Required action 1:
Please answer these questions using the abstract on the CCL5-CCR5 axis:
(a) The absence of autocrine CCL5 abrogated the generation of which cells?
(b) What was the refractory nature of ccl5-null myeloid precursors to tumor-derived CCL5 attributed to?
(c) Which CCR5 inhibitor was combined with nanoparticle-delivered expression silencing?
Required action 2:
Write the text that follows the abstract on the CCL5-CCR5 axis, picking up after its final line.

Text shown:
☆ ☆ ☆ ☆ ☆

Targeting Autocrine CCL5-CCR5 Axis Reprograms Immunosuppressive Myeloid Cells and Reinvigorates Antitumor Immunity

Abstract

The tumor-promoting potential of CCL5 has been proposed but remains poorly understood. We demonstrate here that an autocrine CCL5-CCR5 axis is a major regulator of immunosuppressive myeloid cells (IMC) of both monocytic and granulocytic lineages. The absence of the autocrine CCL5 abrogated the generation of granulocytic myeloid-derived suppressor cells and tumor-associated macrophages. In parallel, enhanced maturation of intratumoral neutrophils and macrophages occurred in spite of tumor-derived CCL5. The refractory nature of ccl5-null myeloid precursors to tumor-derived CCL5 was attributable to their persistent lack of membrane-bound CCR5. The changes in the ccl5-null myeloid compartment subsequently resulted in increased tumor-infiltrating cytotoxic CD8⁺ T cells and decreased regulatory T cells in tumor-draining lymph nodes. An analysis of human triple-negative breast cancer specimens demonstrated an inverse correlation between "immune CCR5" levels and the maturation status of tumor-infiltrating neutrophils as well as 5-year-survival rates. Targeting the host CCL5 in bone marrow via nanoparticle-delivered expression silencing, in combination with the CCR5 inhibitor Maraviroc, resulted in strong reductions of IMC and robust antitumor immunities. Our study suggests that the myeloid CCL5-CCR5 axis is an excellent target for cancer immunotherapy. Cancer Res; 77(11); 2857-68. ©2017 AACR.

☆ ☆ ☆ ☆ ☆

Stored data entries
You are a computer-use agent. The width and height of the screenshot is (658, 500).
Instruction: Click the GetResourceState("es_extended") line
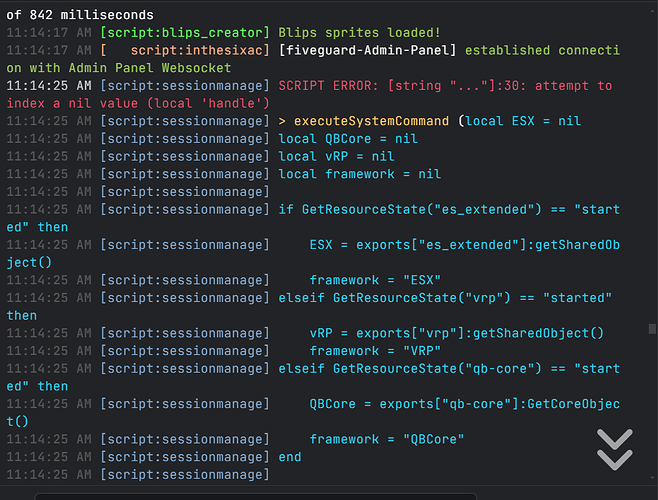pyautogui.click(x=448, y=209)
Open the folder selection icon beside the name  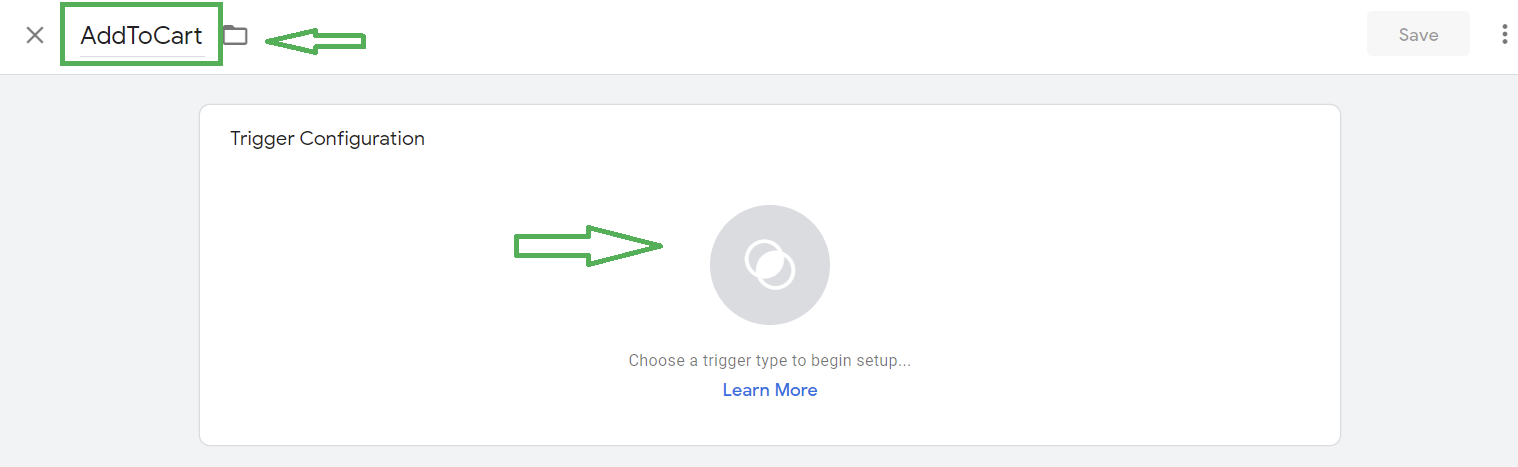click(x=235, y=36)
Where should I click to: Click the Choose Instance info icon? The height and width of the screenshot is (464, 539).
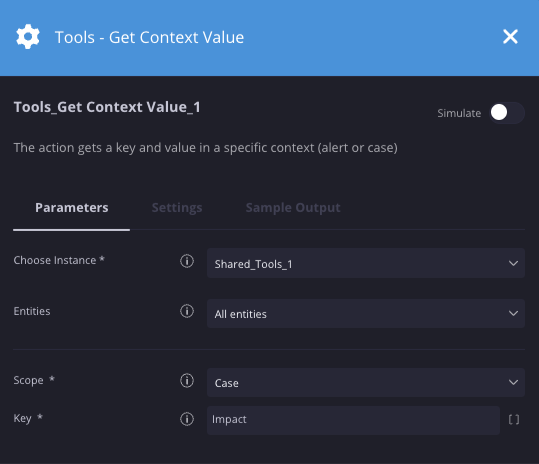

☆ ☆ ☆ ☆ ☆

Task answer 1:
(a) Granulocytic myeloid-derived suppressor cells and tumor-associated macrophages
(b) Their persistent lack of membrane-bound CCR5
(c) Maraviroc

Task answer 2:
Figure 1

Alterations of maturation status of myeloid granulocyte lineage in the absence of host CCL5. (A) ccl5^−/− mice have significantly smaller total burden of 4T1 tumor. 4T1 tumor cells were transplanted into mammary pads of Balb/c WT or ccl5-/- mice. Representative tumor volumes, tumor weights (g) and tumor growth curves were shown as indicated. (B) H&E stained 4T1 tumor sections. Pictures are representative of six 4T1 tumors carried by WT or ccl5^−/− mice. (C) Flow cytometric analysis of Ly6G/6C expression in tumor-infiltrating Ly6G⁺ cells sorted via magnetic beads from WT or ccl5^−/− mice. (D) H&E staining of intratumoral Ly6C^low/−/Ly6G^high (P1, WT), Ly6C^int/ly6G^int (P2, ccl5^−/−) and Ly6C^high/Ly6G^high (P3, ccl5^−/−) cells. Ly6G⁺ cells described in 1C were further FASC-sorted based on various Ly6G/6C levels. (E) Flow cytometric data showing side scatters of populations (P1-3) with various levels of Ly6C expression. (F) Flow cytometric analysis of LAMP2 expression in tumor-infiltrating P1 and P2. (G) Phagocytosed fluorescence of BM-derived macrophages, P1, P2 and P3 cells. Cells were sorted as described in 1D. (H) Flow cytometric analysis of CD86 and MHCII expression in tumor-infiltrating Ly6G⁺ cells sorted as described in 1C. Histogram shows CD86 expression of Ly6G-sorted / MHCII⁺⁻gated cells. Ly6G⁺ cells were magnetically sorted from 3-5 pooled 4T1 tumors / group, and data shown in 1A,1C-1H are representative of 2-5 independent experiments (3-5 mice/group). Phagocytosed fluorescence detection in 4 wells; mean ± SEM.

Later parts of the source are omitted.